### Exercise goal
Set down all the data again. Change nothing.

### Stored data
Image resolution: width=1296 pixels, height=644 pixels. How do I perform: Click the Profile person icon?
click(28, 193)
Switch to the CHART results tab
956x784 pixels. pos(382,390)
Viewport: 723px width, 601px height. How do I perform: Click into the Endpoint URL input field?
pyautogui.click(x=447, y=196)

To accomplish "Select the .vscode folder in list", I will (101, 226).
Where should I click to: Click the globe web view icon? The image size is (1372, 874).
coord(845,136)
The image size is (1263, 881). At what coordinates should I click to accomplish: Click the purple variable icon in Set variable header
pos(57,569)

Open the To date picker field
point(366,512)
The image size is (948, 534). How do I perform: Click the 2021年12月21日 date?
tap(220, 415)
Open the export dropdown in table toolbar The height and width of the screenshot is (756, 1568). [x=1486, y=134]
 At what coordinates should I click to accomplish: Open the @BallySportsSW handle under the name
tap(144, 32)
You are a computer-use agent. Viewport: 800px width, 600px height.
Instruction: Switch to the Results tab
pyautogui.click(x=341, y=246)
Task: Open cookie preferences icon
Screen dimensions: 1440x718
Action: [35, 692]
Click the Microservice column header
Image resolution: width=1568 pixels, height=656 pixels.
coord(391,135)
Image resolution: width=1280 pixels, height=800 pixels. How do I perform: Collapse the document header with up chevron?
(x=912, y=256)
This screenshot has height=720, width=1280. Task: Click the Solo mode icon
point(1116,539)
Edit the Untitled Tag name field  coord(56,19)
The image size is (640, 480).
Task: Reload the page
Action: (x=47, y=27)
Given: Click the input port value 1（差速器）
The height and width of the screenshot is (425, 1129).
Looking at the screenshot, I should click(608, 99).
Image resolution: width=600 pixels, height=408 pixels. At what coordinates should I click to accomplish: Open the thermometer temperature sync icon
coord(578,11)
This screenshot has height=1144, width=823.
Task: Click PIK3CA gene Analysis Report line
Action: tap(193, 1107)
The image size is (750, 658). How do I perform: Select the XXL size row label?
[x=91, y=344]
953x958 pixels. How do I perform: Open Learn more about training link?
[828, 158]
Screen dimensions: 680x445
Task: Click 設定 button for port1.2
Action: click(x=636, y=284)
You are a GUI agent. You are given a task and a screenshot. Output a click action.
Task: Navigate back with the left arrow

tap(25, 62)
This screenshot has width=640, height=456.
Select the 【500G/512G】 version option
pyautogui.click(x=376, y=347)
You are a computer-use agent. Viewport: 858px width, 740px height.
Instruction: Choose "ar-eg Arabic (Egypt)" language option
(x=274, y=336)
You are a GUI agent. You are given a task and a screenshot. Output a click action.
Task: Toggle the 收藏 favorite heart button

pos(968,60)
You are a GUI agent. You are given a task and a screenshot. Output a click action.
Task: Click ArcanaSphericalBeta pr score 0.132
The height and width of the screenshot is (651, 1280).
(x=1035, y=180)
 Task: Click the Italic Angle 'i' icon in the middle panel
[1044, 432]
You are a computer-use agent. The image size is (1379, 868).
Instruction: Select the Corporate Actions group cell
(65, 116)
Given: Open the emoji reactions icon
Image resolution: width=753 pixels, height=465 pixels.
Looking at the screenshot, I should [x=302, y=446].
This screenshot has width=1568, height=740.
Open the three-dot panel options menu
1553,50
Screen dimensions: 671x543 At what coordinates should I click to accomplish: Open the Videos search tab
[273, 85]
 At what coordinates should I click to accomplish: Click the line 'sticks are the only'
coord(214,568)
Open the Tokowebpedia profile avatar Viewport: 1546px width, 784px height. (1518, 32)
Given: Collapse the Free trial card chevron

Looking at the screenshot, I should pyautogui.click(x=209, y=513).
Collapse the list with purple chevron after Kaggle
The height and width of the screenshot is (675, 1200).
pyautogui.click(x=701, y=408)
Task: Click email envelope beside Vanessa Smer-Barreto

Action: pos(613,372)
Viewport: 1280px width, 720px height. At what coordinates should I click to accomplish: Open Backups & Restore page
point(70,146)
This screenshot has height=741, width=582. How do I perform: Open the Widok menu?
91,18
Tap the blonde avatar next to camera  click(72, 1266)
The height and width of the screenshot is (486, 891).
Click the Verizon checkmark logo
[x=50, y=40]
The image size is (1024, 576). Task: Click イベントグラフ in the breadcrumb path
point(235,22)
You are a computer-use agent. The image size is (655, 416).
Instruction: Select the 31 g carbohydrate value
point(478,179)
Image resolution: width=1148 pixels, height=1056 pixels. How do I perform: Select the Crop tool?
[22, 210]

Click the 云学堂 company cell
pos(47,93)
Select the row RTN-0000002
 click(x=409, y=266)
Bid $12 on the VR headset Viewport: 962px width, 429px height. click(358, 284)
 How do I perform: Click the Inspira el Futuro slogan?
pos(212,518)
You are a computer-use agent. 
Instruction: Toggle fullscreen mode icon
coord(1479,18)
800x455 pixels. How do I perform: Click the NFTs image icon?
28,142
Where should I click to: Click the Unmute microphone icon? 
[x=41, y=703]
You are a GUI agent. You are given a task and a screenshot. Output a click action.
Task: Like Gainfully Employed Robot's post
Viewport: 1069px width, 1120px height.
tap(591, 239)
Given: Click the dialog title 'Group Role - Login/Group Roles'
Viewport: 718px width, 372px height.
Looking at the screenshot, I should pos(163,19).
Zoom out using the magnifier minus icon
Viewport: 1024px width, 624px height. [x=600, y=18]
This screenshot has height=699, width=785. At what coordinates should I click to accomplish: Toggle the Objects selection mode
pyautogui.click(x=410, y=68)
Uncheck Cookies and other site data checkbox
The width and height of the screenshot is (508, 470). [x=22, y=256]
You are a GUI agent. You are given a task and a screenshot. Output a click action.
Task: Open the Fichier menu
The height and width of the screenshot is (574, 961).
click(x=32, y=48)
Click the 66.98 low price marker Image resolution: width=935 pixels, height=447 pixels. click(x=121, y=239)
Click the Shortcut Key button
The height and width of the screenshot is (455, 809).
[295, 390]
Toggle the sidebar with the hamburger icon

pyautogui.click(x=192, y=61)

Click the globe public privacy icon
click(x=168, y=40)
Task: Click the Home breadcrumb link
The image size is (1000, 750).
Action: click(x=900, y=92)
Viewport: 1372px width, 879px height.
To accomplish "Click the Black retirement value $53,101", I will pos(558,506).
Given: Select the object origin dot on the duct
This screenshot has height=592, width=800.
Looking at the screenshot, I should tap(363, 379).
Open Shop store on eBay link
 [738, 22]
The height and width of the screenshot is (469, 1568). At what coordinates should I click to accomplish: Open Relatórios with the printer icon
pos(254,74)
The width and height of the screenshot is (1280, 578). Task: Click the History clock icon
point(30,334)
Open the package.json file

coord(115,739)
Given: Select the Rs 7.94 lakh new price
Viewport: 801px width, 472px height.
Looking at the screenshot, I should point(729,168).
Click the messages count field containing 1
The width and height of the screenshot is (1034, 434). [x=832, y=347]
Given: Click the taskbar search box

### Exercise result
Image resolution: width=1296 pixels, height=644 pixels. How do I perform: Click the Profile person icon?
click(28, 193)
Switch to the CHART results tab
956x784 pixels. pos(382,390)
Viewport: 723px width, 601px height. How do I perform: Click into the Endpoint URL input field?
pyautogui.click(x=447, y=196)

To accomplish "Select the .vscode folder in list", I will (101, 226).
Where should I click to: Click the globe web view icon? The image size is (1372, 874).
coord(845,136)
The image size is (1263, 881). At what coordinates should I click to accomplish: Click the purple variable icon in Set variable header
pos(57,569)

Open the To date picker field
point(366,512)
The image size is (948, 534). How do I perform: Click the 2021年12月21日 date?
tap(220, 415)
Open the export dropdown in table toolbar The height and width of the screenshot is (756, 1568). [x=1486, y=134]
 At what coordinates should I click to accomplish: Open the @BallySportsSW handle under the name
tap(144, 32)
You are a computer-use agent. Viewport: 800px width, 600px height.
Instruction: Switch to the Results tab
pyautogui.click(x=341, y=246)
Task: Open cookie preferences icon
Screen dimensions: 1440x718
Action: [35, 692]
Click the Microservice column header
Image resolution: width=1568 pixels, height=656 pixels.
coord(391,135)
Image resolution: width=1280 pixels, height=800 pixels. How do I perform: Collapse the document header with up chevron?
(x=912, y=256)
This screenshot has height=720, width=1280. Task: Click the Solo mode icon
point(1116,539)
Edit the Untitled Tag name field  coord(56,19)
The image size is (640, 480).
Task: Reload the page
Action: (x=47, y=27)
Given: Click the input port value 1（差速器）
The height and width of the screenshot is (425, 1129).
Looking at the screenshot, I should click(608, 99).
Image resolution: width=600 pixels, height=408 pixels. At what coordinates should I click to accomplish: Open the thermometer temperature sync icon
coord(578,11)
This screenshot has height=1144, width=823.
Task: Click PIK3CA gene Analysis Report line
Action: tap(193, 1107)
The image size is (750, 658). How do I perform: Select the XXL size row label?
[x=91, y=344]
953x958 pixels. How do I perform: Open Learn more about training link?
[828, 158]
Screen dimensions: 680x445
Task: Click 設定 button for port1.2
Action: click(x=636, y=284)
You are a GUI agent. You are given a task and a screenshot. Output a click action.
Task: Navigate back with the left arrow

tap(25, 62)
This screenshot has width=640, height=456.
Select the 【500G/512G】 version option
pyautogui.click(x=376, y=347)
You are a computer-use agent. Viewport: 858px width, 740px height.
Instruction: Choose "ar-eg Arabic (Egypt)" language option
(x=274, y=336)
You are a GUI agent. You are given a task and a screenshot. Output a click action.
Task: Toggle the 收藏 favorite heart button

pos(968,60)
You are a GUI agent. You are given a task and a screenshot. Output a click action.
Task: Click ArcanaSphericalBeta pr score 0.132
The height and width of the screenshot is (651, 1280).
(x=1035, y=180)
 Task: Click the Italic Angle 'i' icon in the middle panel
[1044, 432]
You are a computer-use agent. The image size is (1379, 868).
Instruction: Select the Corporate Actions group cell
(65, 116)
Given: Open the emoji reactions icon
Image resolution: width=753 pixels, height=465 pixels.
Looking at the screenshot, I should [x=302, y=446].
This screenshot has width=1568, height=740.
Open the three-dot panel options menu
1553,50
Screen dimensions: 671x543 At what coordinates should I click to accomplish: Open the Videos search tab
[273, 85]
 At what coordinates should I click to accomplish: Click the line 'sticks are the only'
coord(214,568)
Open the Tokowebpedia profile avatar Viewport: 1546px width, 784px height. (1518, 32)
Given: Collapse the Free trial card chevron

Looking at the screenshot, I should pyautogui.click(x=209, y=513).
Collapse the list with purple chevron after Kaggle
The height and width of the screenshot is (675, 1200).
pyautogui.click(x=701, y=408)
Task: Click email envelope beside Vanessa Smer-Barreto

Action: pos(613,372)
Viewport: 1280px width, 720px height. At what coordinates should I click to accomplish: Open Backups & Restore page
point(70,146)
This screenshot has height=741, width=582. How do I perform: Open the Widok menu?
91,18
Tap the blonde avatar next to camera  click(72, 1266)
The height and width of the screenshot is (486, 891).
Click the Verizon checkmark logo
[x=50, y=40]
The image size is (1024, 576). Task: Click イベントグラフ in the breadcrumb path
point(235,22)
You are a computer-use agent. The image size is (655, 416).
Instruction: Select the 31 g carbohydrate value
point(478,179)
Image resolution: width=1148 pixels, height=1056 pixels. How do I perform: Select the Crop tool?
[22, 210]

Click the 云学堂 company cell
pos(47,93)
Select the row RTN-0000002
 click(x=409, y=266)
Bid $12 on the VR headset Viewport: 962px width, 429px height. click(358, 284)
 How do I perform: Click the Inspira el Futuro slogan?
pos(212,518)
You are a computer-use agent. 
Instruction: Toggle fullscreen mode icon
coord(1479,18)
800x455 pixels. How do I perform: Click the NFTs image icon?
28,142
Where should I click to: Click the Unmute microphone icon? 
[x=41, y=703]
You are a GUI agent. You are given a task and a screenshot. Output a click action.
Task: Like Gainfully Employed Robot's post
Viewport: 1069px width, 1120px height.
tap(591, 239)
Given: Click the dialog title 'Group Role - Login/Group Roles'
Viewport: 718px width, 372px height.
Looking at the screenshot, I should pos(163,19).
Zoom out using the magnifier minus icon
Viewport: 1024px width, 624px height. [x=600, y=18]
This screenshot has height=699, width=785. At what coordinates should I click to accomplish: Toggle the Objects selection mode
pyautogui.click(x=410, y=68)
Uncheck Cookies and other site data checkbox
The width and height of the screenshot is (508, 470). [x=22, y=256]
You are a GUI agent. You are given a task and a screenshot. Output a click action.
Task: Open the Fichier menu
The height and width of the screenshot is (574, 961).
click(x=32, y=48)
Click the 66.98 low price marker Image resolution: width=935 pixels, height=447 pixels. click(x=121, y=239)
Click the Shortcut Key button
The height and width of the screenshot is (455, 809).
[295, 390]
Toggle the sidebar with the hamburger icon

pyautogui.click(x=192, y=61)

Click the globe public privacy icon
click(x=168, y=40)
Task: Click the Home breadcrumb link
The image size is (1000, 750).
Action: click(x=900, y=92)
Viewport: 1372px width, 879px height.
To accomplish "Click the Black retirement value $53,101", I will pos(558,506).
Given: Select the object origin dot on the duct
This screenshot has height=592, width=800.
Looking at the screenshot, I should tap(363, 379).
Open Shop store on eBay link
 [738, 22]
The height and width of the screenshot is (469, 1568). At what coordinates should I click to accomplish: Open Relatórios with the printer icon
pos(254,74)
The width and height of the screenshot is (1280, 578). Task: Click the History clock icon
point(30,334)
Open the package.json file

coord(115,739)
Given: Select the Rs 7.94 lakh new price
Viewport: 801px width, 472px height.
Looking at the screenshot, I should point(729,168).
Click the messages count field containing 1
The width and height of the screenshot is (1034, 434). [x=832, y=347]
Given: Click the taskbar search box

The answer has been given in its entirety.